● What is needed: Look through the data below and show every line that includes "will".

● Saved data entries:
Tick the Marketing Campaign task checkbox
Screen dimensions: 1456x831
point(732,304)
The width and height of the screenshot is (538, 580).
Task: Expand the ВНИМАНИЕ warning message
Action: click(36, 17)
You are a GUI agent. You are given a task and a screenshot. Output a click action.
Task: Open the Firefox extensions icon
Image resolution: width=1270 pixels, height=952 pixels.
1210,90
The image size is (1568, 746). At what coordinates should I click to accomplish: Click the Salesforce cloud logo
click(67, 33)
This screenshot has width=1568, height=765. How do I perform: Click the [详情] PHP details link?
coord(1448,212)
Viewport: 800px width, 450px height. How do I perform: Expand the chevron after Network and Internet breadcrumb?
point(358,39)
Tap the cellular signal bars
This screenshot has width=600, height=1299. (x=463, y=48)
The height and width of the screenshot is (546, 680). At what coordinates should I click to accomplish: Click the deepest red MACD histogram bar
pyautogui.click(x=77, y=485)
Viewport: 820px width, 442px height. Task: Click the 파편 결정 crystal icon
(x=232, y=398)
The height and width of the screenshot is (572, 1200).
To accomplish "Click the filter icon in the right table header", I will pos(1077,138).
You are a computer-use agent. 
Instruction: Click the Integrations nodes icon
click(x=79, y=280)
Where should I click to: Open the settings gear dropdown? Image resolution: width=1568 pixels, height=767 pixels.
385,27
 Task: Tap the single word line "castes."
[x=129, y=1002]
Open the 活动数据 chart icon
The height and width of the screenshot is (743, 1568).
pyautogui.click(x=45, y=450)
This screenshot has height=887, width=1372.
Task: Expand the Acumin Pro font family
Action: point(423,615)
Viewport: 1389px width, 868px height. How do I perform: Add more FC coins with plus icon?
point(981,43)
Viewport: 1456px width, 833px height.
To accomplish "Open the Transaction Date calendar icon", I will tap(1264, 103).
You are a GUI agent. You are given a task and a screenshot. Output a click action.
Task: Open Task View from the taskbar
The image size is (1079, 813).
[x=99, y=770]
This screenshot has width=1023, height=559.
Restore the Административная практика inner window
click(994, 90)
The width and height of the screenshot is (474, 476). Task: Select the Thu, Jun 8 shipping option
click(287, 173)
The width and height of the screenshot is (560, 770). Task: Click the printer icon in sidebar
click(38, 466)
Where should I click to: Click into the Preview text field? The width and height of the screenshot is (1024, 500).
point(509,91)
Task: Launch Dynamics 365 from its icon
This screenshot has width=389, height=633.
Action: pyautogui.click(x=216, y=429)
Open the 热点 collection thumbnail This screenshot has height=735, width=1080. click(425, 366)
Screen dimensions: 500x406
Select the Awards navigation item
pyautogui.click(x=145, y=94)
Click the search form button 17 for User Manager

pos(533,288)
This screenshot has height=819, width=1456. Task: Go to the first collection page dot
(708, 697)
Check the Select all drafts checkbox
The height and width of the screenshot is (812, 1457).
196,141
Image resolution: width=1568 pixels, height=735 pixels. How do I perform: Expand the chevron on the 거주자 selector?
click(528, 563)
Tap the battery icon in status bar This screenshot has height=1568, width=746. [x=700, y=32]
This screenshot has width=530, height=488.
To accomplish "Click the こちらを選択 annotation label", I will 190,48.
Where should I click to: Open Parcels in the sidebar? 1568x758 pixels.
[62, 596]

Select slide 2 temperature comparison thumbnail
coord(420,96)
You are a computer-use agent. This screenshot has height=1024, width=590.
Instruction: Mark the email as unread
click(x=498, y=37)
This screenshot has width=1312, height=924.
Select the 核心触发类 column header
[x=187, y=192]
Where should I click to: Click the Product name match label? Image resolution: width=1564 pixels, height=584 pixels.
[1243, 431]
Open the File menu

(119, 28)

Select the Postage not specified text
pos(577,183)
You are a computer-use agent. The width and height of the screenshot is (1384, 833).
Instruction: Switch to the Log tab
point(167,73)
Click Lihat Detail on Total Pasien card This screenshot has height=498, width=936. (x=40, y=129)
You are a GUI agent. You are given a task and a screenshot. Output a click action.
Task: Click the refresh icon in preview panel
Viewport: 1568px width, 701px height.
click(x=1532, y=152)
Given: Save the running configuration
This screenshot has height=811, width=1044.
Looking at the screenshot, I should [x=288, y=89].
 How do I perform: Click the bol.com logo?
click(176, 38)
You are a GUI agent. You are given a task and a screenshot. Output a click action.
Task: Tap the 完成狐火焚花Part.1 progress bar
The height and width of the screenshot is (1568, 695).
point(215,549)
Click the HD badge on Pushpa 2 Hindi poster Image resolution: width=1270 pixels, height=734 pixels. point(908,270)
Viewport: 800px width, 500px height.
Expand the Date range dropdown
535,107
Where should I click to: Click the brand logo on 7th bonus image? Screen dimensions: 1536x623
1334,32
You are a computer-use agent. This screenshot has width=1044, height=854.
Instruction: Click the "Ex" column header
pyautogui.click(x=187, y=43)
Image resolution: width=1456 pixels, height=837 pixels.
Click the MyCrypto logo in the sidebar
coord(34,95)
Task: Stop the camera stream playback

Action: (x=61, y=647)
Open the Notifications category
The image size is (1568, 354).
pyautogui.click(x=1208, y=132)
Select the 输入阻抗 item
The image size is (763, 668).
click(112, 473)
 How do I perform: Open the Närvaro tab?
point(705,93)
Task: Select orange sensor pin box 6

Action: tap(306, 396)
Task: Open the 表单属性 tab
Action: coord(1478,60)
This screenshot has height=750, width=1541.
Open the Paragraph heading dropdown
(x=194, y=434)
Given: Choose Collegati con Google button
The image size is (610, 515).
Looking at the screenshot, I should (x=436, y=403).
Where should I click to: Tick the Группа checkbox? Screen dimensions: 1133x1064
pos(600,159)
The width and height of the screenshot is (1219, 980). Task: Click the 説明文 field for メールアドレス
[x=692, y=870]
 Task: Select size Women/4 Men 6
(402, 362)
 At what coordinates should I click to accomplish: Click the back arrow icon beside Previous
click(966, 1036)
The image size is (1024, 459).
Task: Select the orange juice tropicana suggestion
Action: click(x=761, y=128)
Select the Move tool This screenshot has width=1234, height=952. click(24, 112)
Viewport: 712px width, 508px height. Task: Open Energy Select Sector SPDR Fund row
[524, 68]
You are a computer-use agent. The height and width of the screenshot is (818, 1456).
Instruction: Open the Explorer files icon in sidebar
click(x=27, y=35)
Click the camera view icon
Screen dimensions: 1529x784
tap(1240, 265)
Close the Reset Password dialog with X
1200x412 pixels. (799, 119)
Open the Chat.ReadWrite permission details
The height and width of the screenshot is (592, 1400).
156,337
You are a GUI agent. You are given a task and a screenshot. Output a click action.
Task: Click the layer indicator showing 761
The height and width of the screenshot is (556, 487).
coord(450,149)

● Written response:
To accomplish "Click the filter icon in the right table header", I will pos(1077,138).
To accomplish "Open the Transaction Date calendar icon", I will tap(1264, 103).
To accomplish "Click the こちらを選択 annotation label", I will 190,48.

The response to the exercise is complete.